Admiral Hex: Right? Yep, that sounds good. I'm just going to type the next question here. Um, so not sure if you might have already seen this question. It's quite a common one, but yeah, still good practice. So let's say we are given two sparse vectors and we want to compute the dot product. So we have to implement a class called sparse vector where you give it the vector and it sort of initializes the object. And this class also has a dot product function where you can give it another sparse vector and it will compute the dot product between these two sparse vectors. And just for clarity, like a sparse vector is a vector that has mostly zero values. So the idea behind this question is you should find some representation to store the sparse vector efficiently, and that also allows you to compute the dot product efficiently.
Ferocious Singularity: Okay, so I guess, how large are these sparse vectors? Why, I ask, is mostly like, what if I just keep the coordinate of each point? So it'd be three, I guess, integers the value value and then like rc for each point. But obviously if it's.
Admiral Hex: They'Re like, it's a one dimensional thing, right?
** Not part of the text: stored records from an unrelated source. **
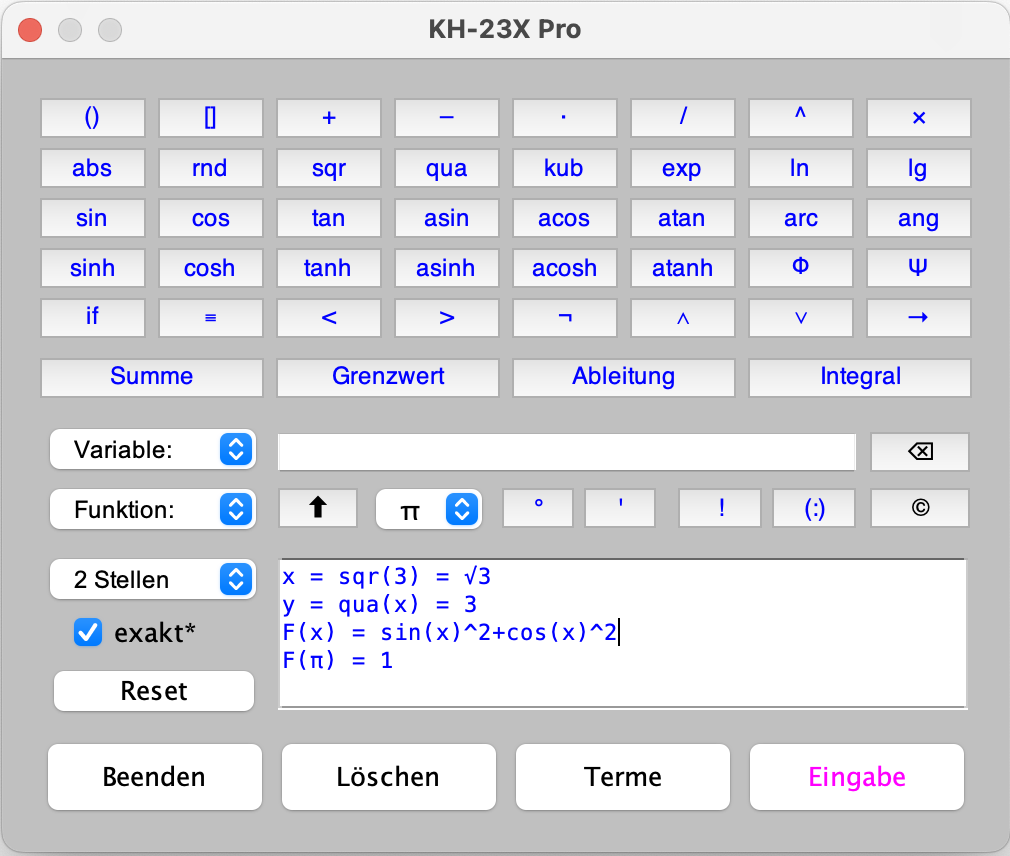
Task: Click the Integral button
Action: click(x=860, y=377)
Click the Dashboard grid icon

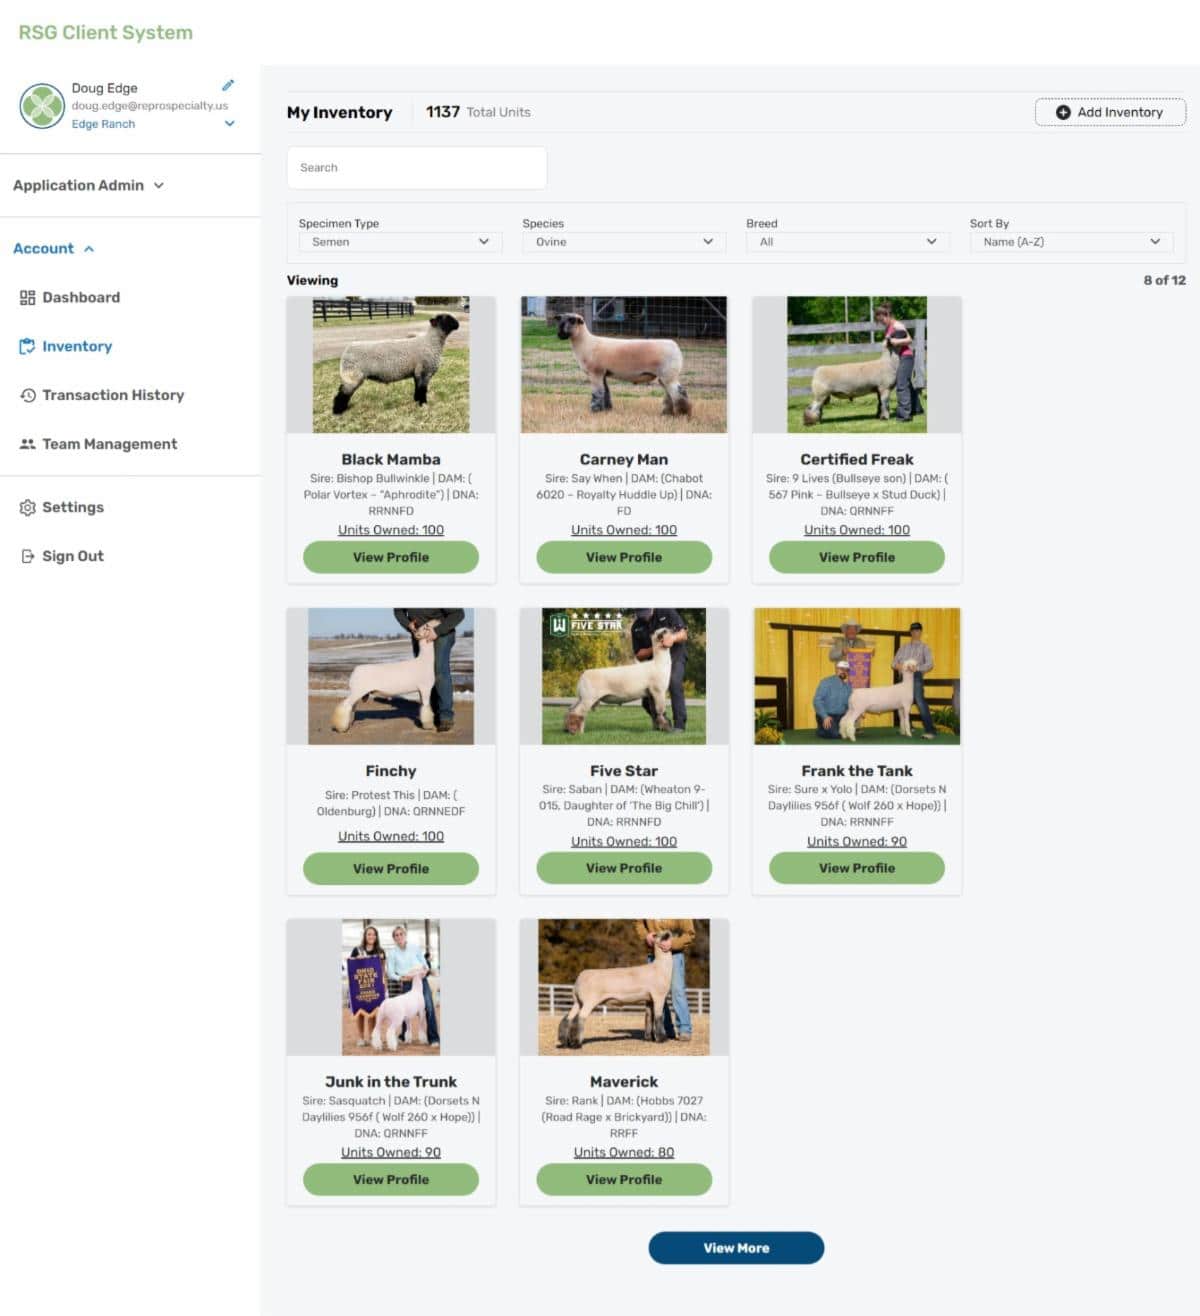[x=28, y=297]
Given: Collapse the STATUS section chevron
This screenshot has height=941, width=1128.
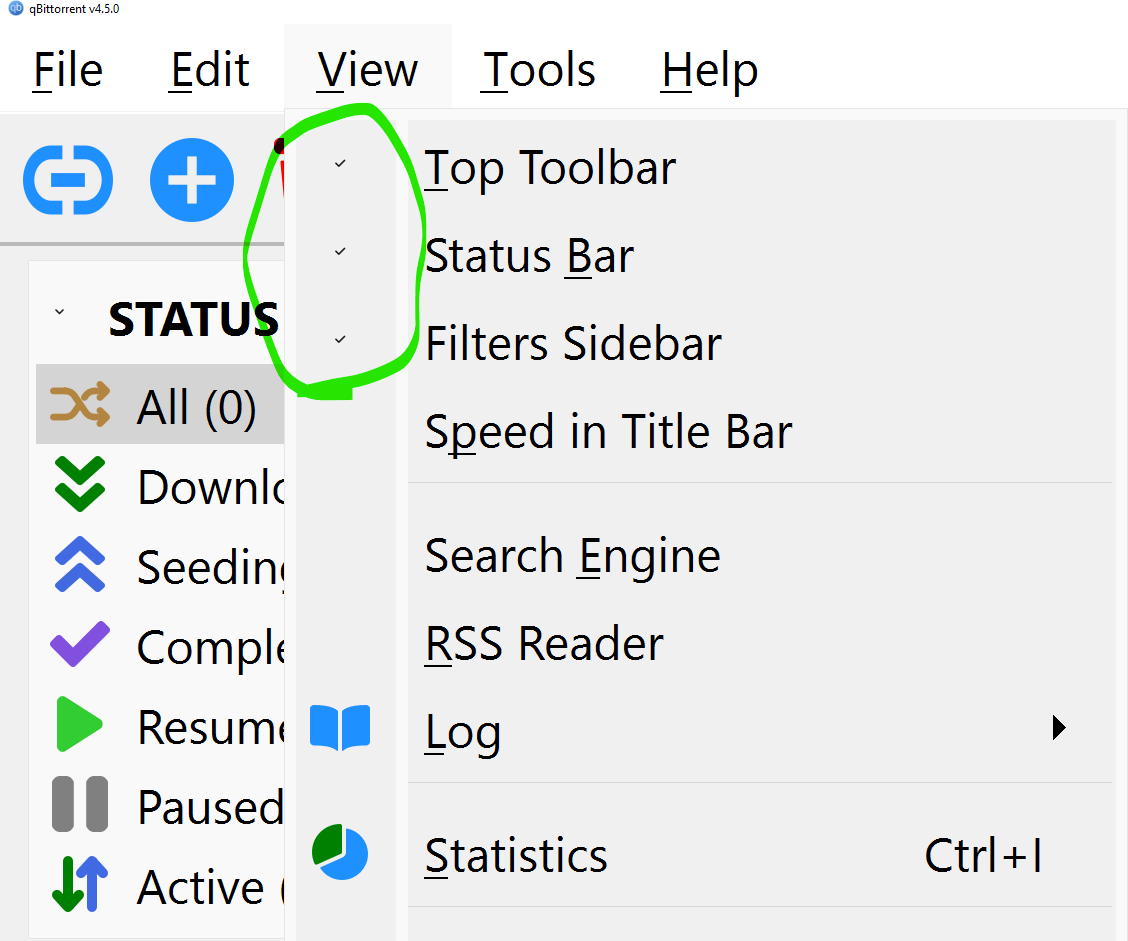Looking at the screenshot, I should click(x=58, y=311).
These are vectors, they're not matrix.
Ferocious Singularity: Oh yeah, sorry. It's a vector. You're right. So it would just be, yeah, then it would just be valued by index, right?
Admiral Hex: Right.
Ferocious Singularity: If it's sparse enough, even though it's two points, if it's very sparse then all you need to do is.
Admiral Hex: Do.
Ferocious Singularity: Like a hash map. Index equals valve.
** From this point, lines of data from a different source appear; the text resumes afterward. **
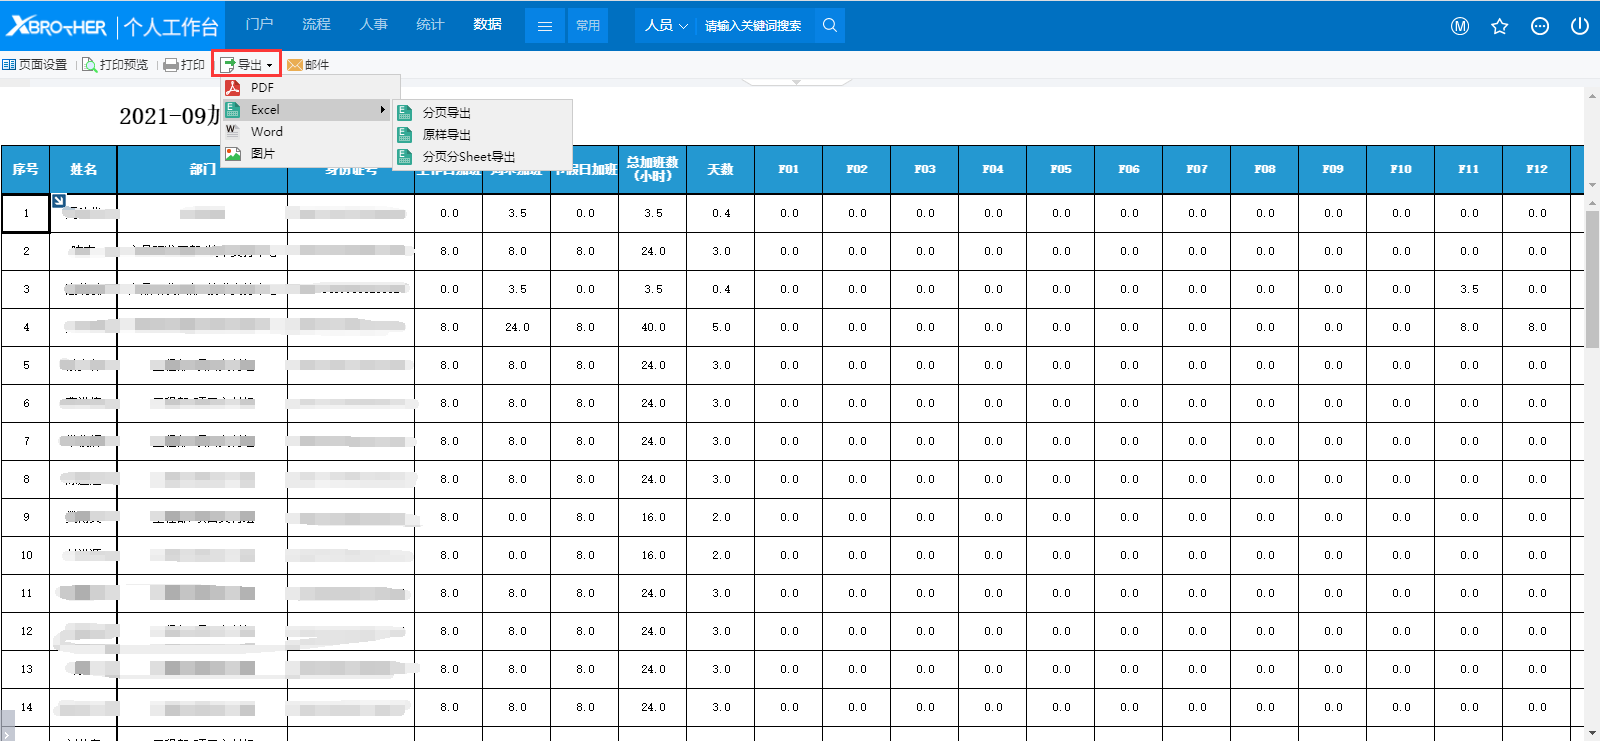Viewport: 1600px width, 741px height.
Task: Click the favorites star icon
Action: 1499,26
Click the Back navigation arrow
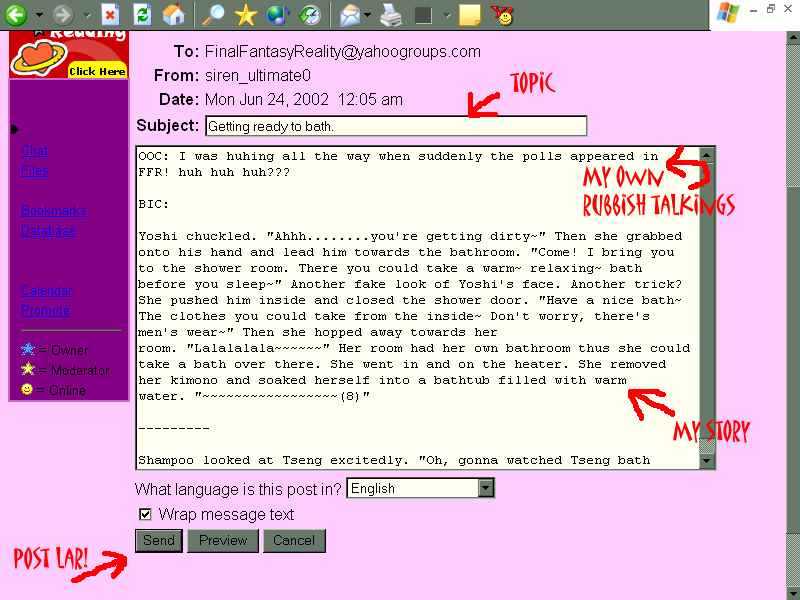 (x=17, y=14)
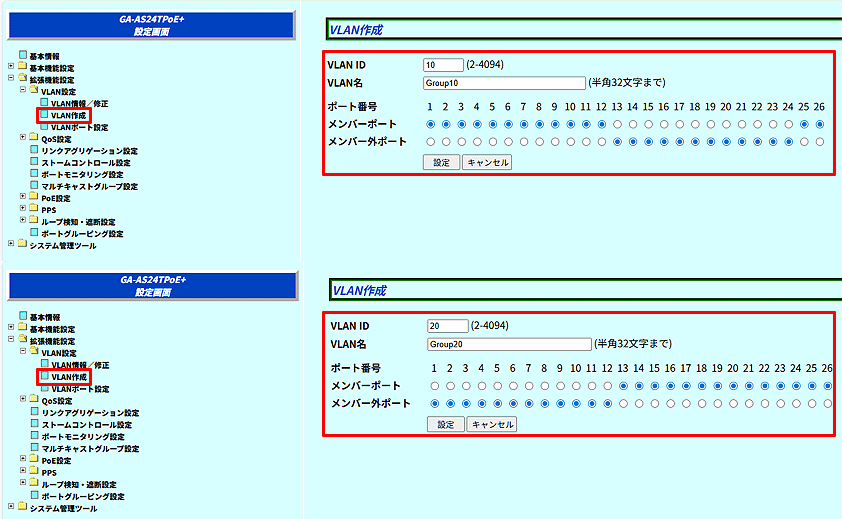Click the VLAN設定 open folder icon in lower tree
Image resolution: width=842 pixels, height=519 pixels.
coord(34,353)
Admiral Hex: Right. And then how would you, and then.
Ferocious Singularity: The product would just be, for you would just loop through the indexes in the hash map. It would be zero if there's not a matching index on the other vector. And so you could just take either one of the hash maps, loop through the elements, and then multiply it by the corresponding index in the second vector.
Admiral Hex: Right.
Ferocious Singularity: Should I write that out?
Admiral Hex: What's the time complexity of this approach?
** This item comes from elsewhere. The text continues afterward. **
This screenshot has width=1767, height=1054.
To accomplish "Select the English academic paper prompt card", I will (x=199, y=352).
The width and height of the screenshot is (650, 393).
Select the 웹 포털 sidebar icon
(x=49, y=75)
Ferocious Singularity: Converting the vectors to a hashmap would take on time with n being the number of elements for each vector. And then the dot product would be o n as well. Assuming the vector is not actually sparse, that'll be like the minimum of the number of elements with values other than zero in the vector. All right, between. So for creating sparse vector, o n, element product will be. We could do min v one, v two.
Admiral Hex: What is the possible drawback of using a hash map?
Ferocious Singularity: The one that immediately comes to mind right now is just, if it's less than 50% sparse, I'll be using more memory this way.
Admiral Hex: How will you use more? Okay, because your memory size is the number of keys. Right?
Ferocious Singularity: Yeah. And so I'm essentially storing two.
Admiral Hex: Um, it's a really sparse, uh, vector, like hugely high dimensional, and it's very sparse.
Ferocious Singularity: Okay.
Admiral Hex: So, yeah, yeah.
Ferocious Singularity: Then if it's truly sparse, then that shouldn't be an issue.
Admiral Hex: Um, the space is not an issue, but, um, what is the time complexity of a lookup in a hash map?
Ferocious Singularity: Oh, one.
Admiral Hex: Is it really, how is that achieved?
Ferocious Singularity: How is that achieved?
Admiral Hex: Like, is it really always open in practice?
Ferocious Singularity: My understanding is yes, but maybe not.
Admiral Hex: Yeah, like, okay, when, when you say maybe not, like, what do you know what can cause it to not be over?
Ferocious Singularity: Fun sometimes I do not actually.
Admiral Hex: Do. Are you aware of, like, how hash maps will be, like, sort of implemented?
Ferocious Singularity: Essentially, there's a hash function, right? That's pretty much all I know. The only thing I can think of is collisions, maybe.
Admiral Hex: Yeah, yeah. So what happens if there are collisions.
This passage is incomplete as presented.